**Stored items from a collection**
........

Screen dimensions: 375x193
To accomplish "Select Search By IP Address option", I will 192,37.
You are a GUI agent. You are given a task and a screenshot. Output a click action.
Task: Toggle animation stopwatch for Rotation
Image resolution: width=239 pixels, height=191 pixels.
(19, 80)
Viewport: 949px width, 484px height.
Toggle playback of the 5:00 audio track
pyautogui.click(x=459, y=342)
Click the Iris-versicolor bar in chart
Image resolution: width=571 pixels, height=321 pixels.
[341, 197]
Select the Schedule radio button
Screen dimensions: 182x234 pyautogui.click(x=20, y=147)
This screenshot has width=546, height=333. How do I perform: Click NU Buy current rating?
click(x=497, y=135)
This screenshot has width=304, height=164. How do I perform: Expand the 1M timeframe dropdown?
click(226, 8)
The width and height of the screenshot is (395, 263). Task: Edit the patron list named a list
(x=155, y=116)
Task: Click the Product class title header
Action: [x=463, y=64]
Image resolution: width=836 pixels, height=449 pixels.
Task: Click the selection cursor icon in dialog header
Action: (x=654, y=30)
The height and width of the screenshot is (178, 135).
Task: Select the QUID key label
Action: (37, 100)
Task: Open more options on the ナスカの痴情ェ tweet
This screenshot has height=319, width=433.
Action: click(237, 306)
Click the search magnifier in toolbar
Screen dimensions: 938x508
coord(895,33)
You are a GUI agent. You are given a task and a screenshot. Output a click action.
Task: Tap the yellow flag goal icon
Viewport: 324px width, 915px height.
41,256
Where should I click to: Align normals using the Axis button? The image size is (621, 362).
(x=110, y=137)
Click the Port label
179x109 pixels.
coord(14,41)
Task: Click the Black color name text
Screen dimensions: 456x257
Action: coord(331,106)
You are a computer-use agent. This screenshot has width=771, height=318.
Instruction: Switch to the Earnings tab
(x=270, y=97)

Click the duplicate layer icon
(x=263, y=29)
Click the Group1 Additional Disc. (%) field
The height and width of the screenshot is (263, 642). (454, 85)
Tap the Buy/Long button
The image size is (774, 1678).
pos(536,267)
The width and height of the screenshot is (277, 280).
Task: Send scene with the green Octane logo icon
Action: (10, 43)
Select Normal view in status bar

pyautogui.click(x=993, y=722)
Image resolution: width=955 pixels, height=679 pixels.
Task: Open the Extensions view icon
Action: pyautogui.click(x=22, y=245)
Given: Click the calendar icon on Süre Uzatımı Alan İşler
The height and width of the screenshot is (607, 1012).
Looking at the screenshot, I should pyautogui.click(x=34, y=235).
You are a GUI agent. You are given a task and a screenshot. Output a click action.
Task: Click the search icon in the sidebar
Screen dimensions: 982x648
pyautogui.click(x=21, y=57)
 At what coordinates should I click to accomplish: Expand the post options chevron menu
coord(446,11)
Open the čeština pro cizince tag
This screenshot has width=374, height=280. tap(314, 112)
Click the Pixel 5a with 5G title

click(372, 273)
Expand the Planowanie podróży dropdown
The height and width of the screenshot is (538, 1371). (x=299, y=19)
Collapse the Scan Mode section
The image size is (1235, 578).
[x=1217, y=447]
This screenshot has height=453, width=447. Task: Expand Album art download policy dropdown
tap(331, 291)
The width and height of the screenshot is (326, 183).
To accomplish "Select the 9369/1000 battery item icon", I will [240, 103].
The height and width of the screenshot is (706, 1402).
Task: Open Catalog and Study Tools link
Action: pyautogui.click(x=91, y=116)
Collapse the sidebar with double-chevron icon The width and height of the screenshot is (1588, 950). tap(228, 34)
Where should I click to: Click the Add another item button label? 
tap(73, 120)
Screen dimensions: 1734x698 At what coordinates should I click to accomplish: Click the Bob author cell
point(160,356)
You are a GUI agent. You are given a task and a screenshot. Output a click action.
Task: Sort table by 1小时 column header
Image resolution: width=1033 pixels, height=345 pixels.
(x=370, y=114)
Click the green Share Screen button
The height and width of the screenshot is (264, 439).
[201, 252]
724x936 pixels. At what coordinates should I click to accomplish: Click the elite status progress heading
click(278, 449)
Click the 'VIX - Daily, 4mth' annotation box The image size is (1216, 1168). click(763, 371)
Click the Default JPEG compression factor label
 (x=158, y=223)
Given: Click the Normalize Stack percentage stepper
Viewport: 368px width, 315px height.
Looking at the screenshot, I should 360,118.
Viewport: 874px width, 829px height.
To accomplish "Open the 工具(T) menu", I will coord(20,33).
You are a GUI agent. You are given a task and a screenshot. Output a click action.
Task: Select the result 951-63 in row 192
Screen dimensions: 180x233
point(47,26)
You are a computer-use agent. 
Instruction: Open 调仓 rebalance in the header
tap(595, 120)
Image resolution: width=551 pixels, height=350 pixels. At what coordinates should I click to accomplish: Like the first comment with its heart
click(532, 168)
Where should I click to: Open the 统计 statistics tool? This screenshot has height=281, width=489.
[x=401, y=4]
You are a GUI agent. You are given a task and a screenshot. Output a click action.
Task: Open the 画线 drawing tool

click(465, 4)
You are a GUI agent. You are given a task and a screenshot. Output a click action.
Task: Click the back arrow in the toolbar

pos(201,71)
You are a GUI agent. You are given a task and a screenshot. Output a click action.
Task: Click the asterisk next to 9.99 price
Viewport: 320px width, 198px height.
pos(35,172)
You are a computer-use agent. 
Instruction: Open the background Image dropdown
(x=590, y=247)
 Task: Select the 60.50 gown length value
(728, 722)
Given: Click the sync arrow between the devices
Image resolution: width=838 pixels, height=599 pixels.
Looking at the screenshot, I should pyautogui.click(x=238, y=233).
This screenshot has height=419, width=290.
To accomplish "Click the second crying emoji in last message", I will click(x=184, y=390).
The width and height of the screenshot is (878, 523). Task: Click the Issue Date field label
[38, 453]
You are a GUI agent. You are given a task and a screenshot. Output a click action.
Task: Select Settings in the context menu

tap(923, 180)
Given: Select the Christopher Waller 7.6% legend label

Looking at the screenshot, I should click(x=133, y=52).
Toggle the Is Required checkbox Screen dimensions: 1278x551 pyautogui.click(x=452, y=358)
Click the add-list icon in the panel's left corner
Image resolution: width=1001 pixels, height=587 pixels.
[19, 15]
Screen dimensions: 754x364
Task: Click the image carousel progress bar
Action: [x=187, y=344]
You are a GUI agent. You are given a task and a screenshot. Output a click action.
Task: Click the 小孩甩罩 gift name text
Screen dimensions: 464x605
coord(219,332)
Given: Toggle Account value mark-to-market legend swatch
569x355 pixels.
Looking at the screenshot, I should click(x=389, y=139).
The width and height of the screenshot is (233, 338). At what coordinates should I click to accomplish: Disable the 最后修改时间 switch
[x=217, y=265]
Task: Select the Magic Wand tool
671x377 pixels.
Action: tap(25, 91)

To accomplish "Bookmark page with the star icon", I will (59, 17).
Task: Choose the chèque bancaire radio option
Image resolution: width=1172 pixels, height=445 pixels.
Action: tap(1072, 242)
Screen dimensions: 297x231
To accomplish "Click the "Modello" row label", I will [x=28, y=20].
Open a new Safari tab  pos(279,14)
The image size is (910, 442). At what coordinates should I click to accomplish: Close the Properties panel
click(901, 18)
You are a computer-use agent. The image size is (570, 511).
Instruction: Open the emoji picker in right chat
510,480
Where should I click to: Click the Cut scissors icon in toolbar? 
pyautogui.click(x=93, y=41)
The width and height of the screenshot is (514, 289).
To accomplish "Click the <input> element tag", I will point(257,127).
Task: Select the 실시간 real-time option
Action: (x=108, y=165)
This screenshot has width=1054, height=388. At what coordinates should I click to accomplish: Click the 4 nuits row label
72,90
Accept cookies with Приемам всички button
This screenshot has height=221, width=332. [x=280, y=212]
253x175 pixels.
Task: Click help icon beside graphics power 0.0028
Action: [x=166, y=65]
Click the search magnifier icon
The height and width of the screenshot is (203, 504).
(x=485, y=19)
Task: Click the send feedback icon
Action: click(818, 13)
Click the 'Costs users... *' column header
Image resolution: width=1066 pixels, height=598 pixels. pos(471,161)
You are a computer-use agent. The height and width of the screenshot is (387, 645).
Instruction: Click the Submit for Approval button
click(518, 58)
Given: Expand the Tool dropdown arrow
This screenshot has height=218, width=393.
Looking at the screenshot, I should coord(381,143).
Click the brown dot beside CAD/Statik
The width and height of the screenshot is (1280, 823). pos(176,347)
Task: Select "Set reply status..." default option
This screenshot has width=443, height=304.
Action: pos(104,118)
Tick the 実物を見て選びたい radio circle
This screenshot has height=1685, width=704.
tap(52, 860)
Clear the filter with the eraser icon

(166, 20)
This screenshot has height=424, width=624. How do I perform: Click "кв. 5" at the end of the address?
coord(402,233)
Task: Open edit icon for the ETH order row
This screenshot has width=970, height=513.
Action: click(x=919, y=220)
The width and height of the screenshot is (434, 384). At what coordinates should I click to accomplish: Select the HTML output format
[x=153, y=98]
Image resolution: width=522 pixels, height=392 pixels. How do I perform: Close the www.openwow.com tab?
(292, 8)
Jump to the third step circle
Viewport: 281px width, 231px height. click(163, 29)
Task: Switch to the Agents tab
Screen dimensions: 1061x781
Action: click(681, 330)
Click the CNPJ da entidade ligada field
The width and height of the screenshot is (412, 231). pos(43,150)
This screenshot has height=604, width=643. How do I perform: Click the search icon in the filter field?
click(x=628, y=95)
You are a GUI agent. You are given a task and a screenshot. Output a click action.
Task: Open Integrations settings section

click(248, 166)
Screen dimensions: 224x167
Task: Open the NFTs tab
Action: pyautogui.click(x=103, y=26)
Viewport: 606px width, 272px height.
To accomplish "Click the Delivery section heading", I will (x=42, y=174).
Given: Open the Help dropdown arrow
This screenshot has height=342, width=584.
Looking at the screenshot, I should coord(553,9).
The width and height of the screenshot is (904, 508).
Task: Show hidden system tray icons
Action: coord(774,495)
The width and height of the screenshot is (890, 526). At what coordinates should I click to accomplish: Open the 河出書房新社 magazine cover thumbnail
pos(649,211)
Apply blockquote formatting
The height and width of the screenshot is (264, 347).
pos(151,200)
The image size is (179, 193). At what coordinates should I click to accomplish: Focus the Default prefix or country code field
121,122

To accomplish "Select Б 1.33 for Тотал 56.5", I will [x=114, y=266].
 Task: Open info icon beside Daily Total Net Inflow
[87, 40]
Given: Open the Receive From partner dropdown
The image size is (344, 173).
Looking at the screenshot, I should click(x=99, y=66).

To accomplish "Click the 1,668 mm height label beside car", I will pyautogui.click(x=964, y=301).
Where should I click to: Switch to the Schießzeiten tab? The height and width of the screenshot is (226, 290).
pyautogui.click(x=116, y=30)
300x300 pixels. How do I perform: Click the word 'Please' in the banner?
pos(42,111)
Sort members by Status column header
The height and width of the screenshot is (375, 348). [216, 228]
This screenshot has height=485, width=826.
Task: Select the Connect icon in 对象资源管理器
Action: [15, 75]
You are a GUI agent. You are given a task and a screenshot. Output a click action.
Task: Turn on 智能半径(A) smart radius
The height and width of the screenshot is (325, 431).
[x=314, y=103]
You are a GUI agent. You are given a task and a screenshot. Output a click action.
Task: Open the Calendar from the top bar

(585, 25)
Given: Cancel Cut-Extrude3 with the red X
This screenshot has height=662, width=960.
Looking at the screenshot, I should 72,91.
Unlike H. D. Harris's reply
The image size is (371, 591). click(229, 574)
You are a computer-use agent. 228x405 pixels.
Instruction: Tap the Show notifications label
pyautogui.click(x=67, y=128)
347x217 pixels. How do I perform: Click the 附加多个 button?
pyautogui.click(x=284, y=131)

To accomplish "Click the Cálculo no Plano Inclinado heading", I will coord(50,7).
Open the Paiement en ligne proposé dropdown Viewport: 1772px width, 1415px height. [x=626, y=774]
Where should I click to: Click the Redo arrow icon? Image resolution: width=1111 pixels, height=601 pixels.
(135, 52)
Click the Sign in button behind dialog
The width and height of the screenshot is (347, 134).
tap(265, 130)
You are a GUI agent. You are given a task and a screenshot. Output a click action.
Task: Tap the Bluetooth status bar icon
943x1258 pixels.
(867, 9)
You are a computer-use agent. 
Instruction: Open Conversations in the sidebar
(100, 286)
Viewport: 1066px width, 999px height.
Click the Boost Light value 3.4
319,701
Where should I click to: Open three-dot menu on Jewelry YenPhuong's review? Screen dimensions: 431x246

........

**Assigned task**
Select every line of the records holding the string "computer".

**Exercise output**
You are a computer-use agent. This screenshot has width=771, height=318.
You are a computer-use agent. 
You are a computer-use agent. 
You are a computer-use agent. The image size is (570, 511).
You are a computer-use agent. The height and width of the screenshot is (387, 645).
You are a computer-use agent. 228x405 pixels.
You are a computer-use agent. 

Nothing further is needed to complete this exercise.